Writing about the malware in 2015, Cisco Talos said Poseidon was designed to be “quick and evasive” and includes a keylogger that scrapes POS device memory, watching for payment card data, which it then intercepts.
Dunker confirmed to Krebs that the attack it saw involved an Avanti Markets kiosk. Dunker says the malware not only matched Poseidon, but was using an SSL certificate that according to the Abuse.ch SSL Blacklist has long been used for other malware, including 2015 TorrentLocker ransomware attacks.
The malware appeared to be distributed to kiosks via a software update issued by Avanti Markets, Dunker says in his blog post. “The kiosks and the break room supplies (such as drinks, candy, chips and other snacks) are often installed and maintained by local Value-Added-Resellers,” he says. “In our analysis of the incident, it seems most likely that the larger vendor [Avanti Markets] was compromised, and some or all of the kiosks maintained by local vendors were impacted.”

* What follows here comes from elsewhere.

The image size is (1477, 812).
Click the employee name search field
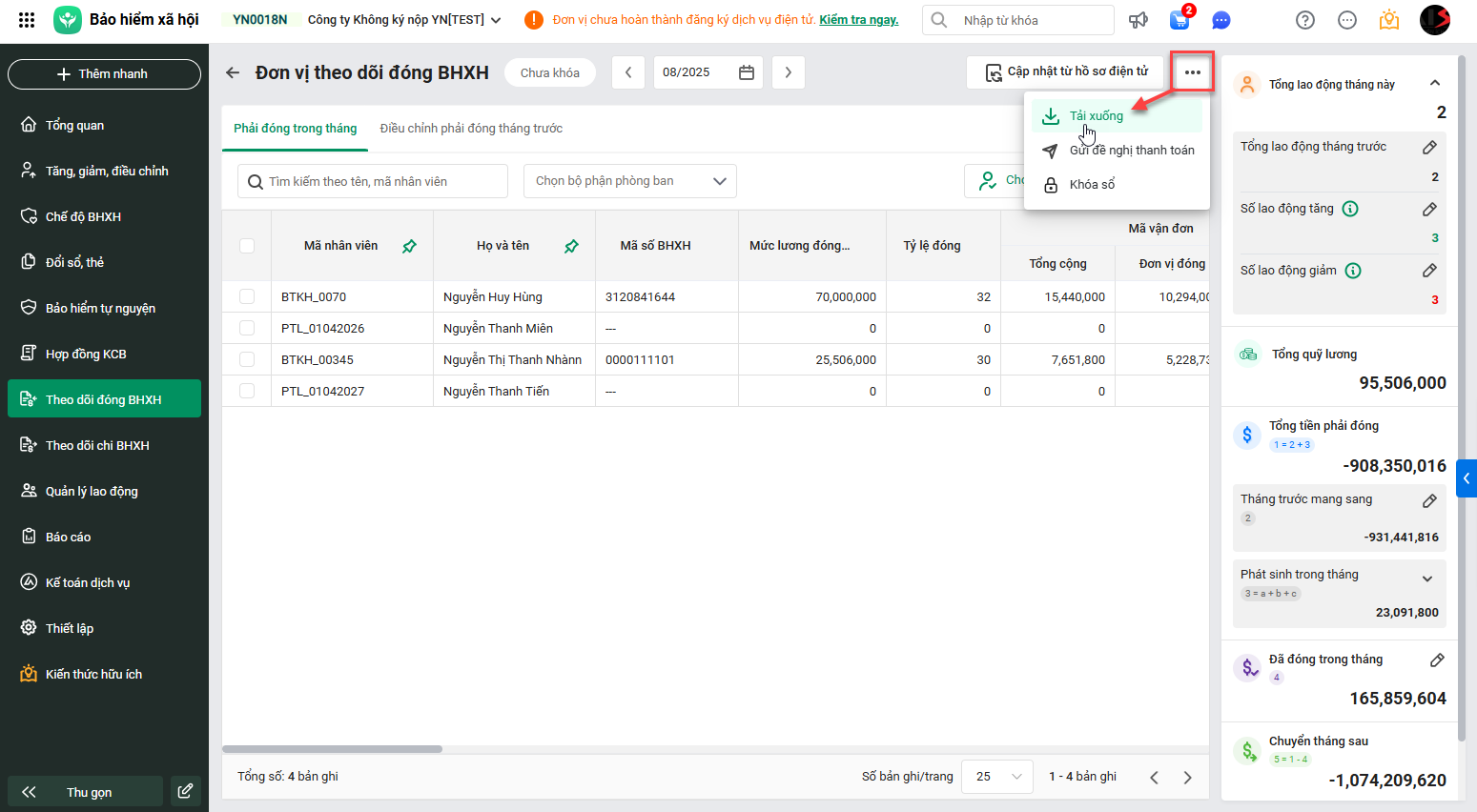(374, 181)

Dunker says his firm was still trying to notify “at least two smaller vendors with local operations that have been impacted in two different cities” but says names are being withheld until it’s able to do so.

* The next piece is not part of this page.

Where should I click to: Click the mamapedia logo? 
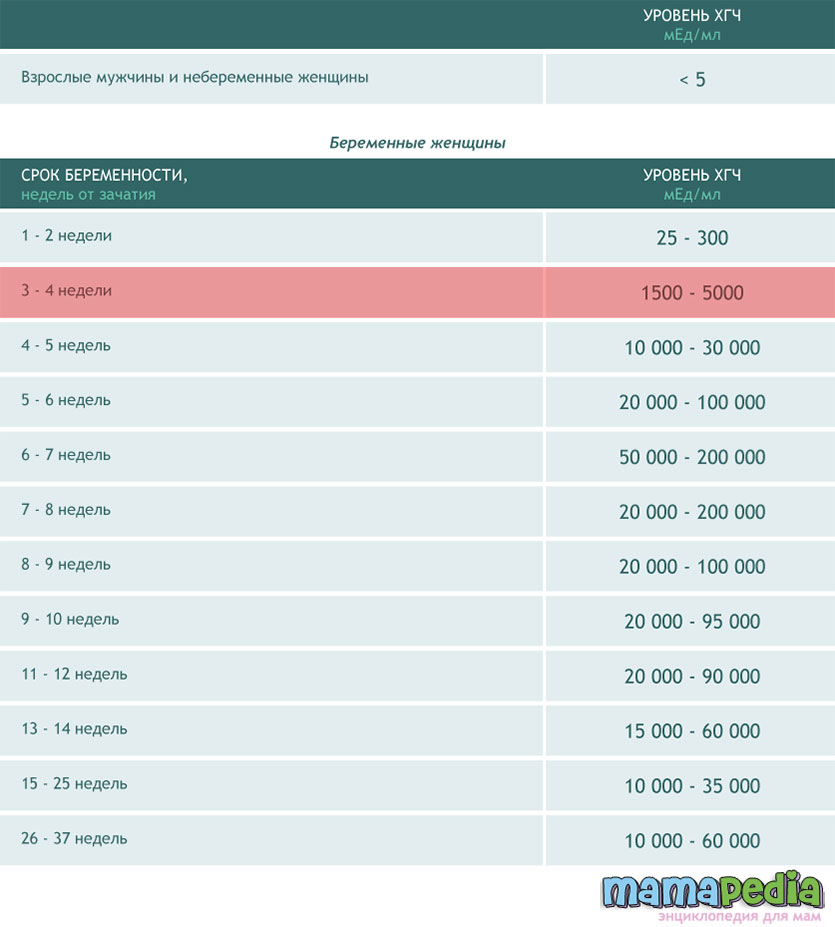712,888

Avanti Markets appeared to time the release of its data breach notification to occur on a Friday in an attempt to minimize news coverage and capitalize on the fact that fewer people may be following news outlets on Saturday. Many businesses as well as politicians have long pursued this strategy (see Chipotle: Hackers Dined Out on Most Restaurants).
‘Sophisticated Malware’ Blamed
Avanti Markets is the latest organization to claim not just that it was attacked with malware, but sophisticated attack code. Kmart, for example, recently claimed that its point-of-sale systems were infected with malware that “was undetectable by current anti-virus systems and application controls” (see Kmart Confirms Breach at Unspecified Number of Stores).
In general, however, security experts say that POS malware – including Poseidon – is relatively simple, and that too many organizations fail to change default passwords on devices or to ensure the devices only run on segmented networks (see Why POS Malware Still Works).
According to Dunker’s analysis of the Avanti Markets outbreak, for example, the malicious traffic being sent by Poseidon-infected kiosks “matched the format identified by Cisco” in its analysis of 2015-era Poseidon malware.